Copy all lines holding the word "World" from the entries.

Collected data

****************

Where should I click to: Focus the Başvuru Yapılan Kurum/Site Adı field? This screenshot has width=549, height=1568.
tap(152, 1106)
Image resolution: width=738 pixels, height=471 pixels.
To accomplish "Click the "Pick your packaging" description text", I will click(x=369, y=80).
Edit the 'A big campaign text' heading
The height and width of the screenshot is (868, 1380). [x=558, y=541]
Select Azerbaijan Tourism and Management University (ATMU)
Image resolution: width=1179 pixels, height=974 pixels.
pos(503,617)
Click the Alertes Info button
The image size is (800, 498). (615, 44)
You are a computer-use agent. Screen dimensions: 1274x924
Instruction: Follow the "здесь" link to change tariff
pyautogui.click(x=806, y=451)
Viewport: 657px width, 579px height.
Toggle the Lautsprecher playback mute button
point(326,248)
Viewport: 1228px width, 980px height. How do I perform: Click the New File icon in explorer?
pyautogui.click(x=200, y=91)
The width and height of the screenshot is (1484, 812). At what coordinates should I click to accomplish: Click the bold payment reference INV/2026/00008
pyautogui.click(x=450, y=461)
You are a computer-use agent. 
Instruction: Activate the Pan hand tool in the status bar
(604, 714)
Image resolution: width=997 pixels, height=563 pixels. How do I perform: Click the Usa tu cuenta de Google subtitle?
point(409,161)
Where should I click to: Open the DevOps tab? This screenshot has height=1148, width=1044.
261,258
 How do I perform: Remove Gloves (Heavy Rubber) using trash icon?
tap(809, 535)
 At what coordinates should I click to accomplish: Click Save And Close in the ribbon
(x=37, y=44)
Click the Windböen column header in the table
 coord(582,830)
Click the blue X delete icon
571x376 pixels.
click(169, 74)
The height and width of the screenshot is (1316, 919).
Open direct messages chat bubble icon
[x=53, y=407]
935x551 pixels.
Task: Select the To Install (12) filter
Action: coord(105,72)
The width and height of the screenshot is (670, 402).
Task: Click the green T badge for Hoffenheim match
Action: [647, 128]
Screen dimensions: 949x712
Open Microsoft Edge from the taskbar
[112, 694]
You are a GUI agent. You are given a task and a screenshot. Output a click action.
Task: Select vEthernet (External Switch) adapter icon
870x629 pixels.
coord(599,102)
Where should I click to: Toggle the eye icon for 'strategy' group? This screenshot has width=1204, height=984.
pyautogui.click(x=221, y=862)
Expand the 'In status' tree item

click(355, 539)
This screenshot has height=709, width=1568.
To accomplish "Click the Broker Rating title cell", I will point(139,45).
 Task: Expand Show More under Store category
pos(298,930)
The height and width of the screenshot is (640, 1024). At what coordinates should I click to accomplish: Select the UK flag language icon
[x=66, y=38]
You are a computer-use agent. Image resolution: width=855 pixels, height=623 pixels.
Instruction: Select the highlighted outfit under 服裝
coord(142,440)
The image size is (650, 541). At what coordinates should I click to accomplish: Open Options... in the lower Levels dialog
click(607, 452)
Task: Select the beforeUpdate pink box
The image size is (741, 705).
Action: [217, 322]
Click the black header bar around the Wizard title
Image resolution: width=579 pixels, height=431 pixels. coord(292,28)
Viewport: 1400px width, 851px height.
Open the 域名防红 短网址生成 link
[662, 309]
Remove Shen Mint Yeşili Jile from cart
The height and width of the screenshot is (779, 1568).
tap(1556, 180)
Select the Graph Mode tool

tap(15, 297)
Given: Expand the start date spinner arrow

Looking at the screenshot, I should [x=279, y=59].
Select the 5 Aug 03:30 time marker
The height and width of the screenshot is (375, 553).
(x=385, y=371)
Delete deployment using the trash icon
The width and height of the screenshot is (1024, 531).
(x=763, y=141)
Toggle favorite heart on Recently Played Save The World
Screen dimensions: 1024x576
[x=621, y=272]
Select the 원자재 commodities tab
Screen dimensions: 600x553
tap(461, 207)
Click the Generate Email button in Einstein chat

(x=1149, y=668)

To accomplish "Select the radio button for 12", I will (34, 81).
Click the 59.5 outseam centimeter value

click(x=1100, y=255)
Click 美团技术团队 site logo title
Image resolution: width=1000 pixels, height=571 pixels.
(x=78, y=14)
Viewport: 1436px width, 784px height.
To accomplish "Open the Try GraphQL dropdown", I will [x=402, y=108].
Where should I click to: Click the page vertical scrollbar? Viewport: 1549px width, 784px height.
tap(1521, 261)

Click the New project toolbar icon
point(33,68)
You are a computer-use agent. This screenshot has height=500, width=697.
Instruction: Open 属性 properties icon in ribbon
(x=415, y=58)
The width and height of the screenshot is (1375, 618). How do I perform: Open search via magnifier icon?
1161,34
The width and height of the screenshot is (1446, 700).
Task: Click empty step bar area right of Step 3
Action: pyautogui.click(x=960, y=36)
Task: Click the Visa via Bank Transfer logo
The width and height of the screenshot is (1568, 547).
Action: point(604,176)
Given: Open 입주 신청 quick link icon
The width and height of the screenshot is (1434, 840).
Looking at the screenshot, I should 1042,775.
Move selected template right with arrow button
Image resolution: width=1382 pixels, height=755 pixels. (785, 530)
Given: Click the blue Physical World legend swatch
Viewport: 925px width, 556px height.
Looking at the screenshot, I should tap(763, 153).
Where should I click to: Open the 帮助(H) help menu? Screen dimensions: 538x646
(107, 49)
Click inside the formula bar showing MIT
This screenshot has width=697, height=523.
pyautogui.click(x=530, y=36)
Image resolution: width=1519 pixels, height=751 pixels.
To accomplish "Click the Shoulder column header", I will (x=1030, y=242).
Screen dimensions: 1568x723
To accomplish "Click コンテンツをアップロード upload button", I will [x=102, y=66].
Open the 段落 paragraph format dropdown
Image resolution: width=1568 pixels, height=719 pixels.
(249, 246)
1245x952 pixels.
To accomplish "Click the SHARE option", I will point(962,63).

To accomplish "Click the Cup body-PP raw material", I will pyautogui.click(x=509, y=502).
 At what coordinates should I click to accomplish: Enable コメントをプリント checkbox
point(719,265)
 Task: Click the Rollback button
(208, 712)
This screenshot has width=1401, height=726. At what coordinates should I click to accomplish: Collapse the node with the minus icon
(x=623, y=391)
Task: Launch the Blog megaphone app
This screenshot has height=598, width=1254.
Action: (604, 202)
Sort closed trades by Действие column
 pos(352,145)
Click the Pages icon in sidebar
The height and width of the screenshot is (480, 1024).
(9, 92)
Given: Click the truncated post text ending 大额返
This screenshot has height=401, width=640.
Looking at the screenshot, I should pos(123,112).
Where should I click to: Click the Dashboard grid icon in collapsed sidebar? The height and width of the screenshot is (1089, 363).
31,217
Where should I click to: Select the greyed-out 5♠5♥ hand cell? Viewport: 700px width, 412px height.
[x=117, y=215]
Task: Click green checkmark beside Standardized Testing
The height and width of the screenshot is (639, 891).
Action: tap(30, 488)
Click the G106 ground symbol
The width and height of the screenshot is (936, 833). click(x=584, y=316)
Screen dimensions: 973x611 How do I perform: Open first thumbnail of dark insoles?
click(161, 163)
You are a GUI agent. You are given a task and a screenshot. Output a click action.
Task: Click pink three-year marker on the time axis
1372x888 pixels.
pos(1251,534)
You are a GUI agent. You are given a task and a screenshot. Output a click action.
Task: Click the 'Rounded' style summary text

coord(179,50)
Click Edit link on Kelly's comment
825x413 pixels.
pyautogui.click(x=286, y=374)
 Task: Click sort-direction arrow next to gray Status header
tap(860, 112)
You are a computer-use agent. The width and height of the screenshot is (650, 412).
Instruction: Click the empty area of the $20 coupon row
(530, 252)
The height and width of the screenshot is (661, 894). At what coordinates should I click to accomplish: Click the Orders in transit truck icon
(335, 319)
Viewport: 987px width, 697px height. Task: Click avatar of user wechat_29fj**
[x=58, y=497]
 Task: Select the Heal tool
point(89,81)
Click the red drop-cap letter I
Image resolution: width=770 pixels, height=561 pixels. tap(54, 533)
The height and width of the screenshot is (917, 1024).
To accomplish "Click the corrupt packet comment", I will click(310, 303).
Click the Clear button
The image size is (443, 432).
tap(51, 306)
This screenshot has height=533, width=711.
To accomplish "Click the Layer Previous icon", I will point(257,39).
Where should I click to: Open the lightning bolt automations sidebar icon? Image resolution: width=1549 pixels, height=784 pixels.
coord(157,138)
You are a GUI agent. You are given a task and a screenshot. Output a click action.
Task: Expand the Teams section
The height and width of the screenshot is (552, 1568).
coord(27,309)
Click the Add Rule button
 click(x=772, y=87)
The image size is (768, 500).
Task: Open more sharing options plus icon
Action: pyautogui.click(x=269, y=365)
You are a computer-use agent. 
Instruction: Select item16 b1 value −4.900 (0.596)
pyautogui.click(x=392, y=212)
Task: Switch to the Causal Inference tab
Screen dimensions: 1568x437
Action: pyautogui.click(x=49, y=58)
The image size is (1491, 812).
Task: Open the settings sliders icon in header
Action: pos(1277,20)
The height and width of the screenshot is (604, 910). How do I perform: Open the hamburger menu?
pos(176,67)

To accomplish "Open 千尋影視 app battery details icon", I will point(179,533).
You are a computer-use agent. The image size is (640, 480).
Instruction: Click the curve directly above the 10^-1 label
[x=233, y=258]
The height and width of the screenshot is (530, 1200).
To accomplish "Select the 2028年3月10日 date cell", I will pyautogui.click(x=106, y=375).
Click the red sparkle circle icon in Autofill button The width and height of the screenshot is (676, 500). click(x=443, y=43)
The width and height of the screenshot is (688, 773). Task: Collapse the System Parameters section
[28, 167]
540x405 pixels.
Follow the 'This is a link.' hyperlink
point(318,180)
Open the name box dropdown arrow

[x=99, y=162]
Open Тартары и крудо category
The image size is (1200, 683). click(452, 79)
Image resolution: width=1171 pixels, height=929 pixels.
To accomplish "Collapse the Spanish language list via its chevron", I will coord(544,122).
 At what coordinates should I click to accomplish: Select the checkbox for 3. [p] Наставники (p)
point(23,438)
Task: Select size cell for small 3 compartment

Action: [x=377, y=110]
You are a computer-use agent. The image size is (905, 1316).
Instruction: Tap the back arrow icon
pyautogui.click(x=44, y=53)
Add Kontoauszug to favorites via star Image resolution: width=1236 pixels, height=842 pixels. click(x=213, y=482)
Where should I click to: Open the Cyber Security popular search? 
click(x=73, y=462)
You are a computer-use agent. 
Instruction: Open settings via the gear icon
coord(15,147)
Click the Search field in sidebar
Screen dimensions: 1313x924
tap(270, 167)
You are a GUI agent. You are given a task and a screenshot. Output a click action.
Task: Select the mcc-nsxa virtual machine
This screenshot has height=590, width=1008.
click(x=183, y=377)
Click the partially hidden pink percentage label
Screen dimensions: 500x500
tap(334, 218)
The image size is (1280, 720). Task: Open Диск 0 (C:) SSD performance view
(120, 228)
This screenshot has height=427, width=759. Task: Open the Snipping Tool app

****************

## EXERCISE OUTPUT
Toggle favorite heart on Recently Played Save The World
Given: Click the blue Physical World legend swatch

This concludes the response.